The software for viral replication is the nucleic acid core, a single strand long chain RNA nucleotide. The core is surrounded by the nucleic acid coat or capsid. The capsid is rigid and determines the shape of the virus; it is made of repeating units called capsomeres. The SARS viral nucleocapsid is tubular with a helical symmetry.

An envelope that forms the outer layer of the virion and maintains intimate contact with host bodily fluids surrounds the nucleocapsid. As such, it is sensitive to the composition and alterations in its milieu, such as temperature, pH, and ionic balance. The viral envelope is formed at the time of budding, an intricate process in which the nucleocapsid exits the host cell. In order to do this, it fuses with the host cell membrane, appropriating its components to form its own envelope. It is known that the lipid composition of viral membranes reflects the lipid composition through which the particles exit. Viral envelopes are composed of lipid bilayers associated with a union of carbohydrates and proteins, glycoproteins, and lipids and phosphates, phospholipids. Up to 60% of the lipid component of the envelope is composed of phospholipid and the remainder is mostly cholesterol. This lipid-carbohydrate envelope is closely articulated with the peplomers, which determine attachment and penetration into host cells.

The genome composition and sequence of the SARS virus has been identified (Marra 2003; Rota 2003). Marra et al. described a viral genome configuration of 29,727 nucleotides in length, within which exists a gene order similar to other coronaviruses. However, because the genetic composition of SARS does not closely resemble any of the three known classes of coronaviruses, they propose a new and fourth class of coronaviruses, the SARS-CoV. Postulated, is a hypothesis that an animal virus recently mutated to successfully infect humans, or that the SARS virus mutated from a common human coronavirus.
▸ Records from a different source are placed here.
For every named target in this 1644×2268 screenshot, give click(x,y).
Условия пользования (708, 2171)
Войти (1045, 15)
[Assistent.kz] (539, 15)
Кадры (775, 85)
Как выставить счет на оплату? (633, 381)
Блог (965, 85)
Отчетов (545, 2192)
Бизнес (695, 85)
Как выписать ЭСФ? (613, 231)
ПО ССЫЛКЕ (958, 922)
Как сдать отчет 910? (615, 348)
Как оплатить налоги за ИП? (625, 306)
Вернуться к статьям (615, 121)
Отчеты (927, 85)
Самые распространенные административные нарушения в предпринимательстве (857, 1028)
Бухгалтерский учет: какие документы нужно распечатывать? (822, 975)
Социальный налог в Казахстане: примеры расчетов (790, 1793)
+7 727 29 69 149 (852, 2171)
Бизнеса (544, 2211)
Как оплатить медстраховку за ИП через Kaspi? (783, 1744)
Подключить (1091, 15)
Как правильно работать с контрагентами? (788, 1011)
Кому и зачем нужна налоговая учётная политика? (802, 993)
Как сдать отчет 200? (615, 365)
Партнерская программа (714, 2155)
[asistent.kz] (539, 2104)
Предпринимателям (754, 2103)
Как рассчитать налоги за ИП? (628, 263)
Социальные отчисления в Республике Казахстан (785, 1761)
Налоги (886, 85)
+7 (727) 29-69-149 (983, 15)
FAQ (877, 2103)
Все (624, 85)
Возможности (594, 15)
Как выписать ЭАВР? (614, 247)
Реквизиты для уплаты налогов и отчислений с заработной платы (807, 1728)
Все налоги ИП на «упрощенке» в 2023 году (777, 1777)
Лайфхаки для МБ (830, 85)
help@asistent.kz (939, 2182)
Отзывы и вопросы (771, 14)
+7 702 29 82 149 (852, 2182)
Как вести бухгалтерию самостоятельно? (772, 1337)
Rota et al. reported a nucleotide sequence of 29,727 in SARS-CoV, with 11 open reading frames. Phylogenetic analyses and sequence comparisons showed that the SARS virus is not closely related to any of the previously characterized coronaviruses.

Virion structural proteins are essential elements in determining the morphological and functional dimensions of the SARS virus. Coronavirus structural proteins include the N nucleocapsid phosphoprotein which binds to viral RNA; the membrane glycoprotein M which forms the shell of the internal viral core and is responsible for triggering viral assembly; the protein E associated with the virion envelope; the spike glycoprotein S which binds to specific cellular receptors and elicits cell-mediated immunity; and the hemagglutinin-esterase glycoprotein HE forming small spikes on the coronavirus envelope (Knipe 2001).

SARS: Viral replication

The viral replication cycle follows the pattern seen in mammalian viruses and may be divided into several stages (Cann 1997; Evans 1997; Knipe 2001). The coronavirus attaches to the membrane of the host cells by binding the S and HE proteins of its peplomers to receptor glycoproteins or glycans.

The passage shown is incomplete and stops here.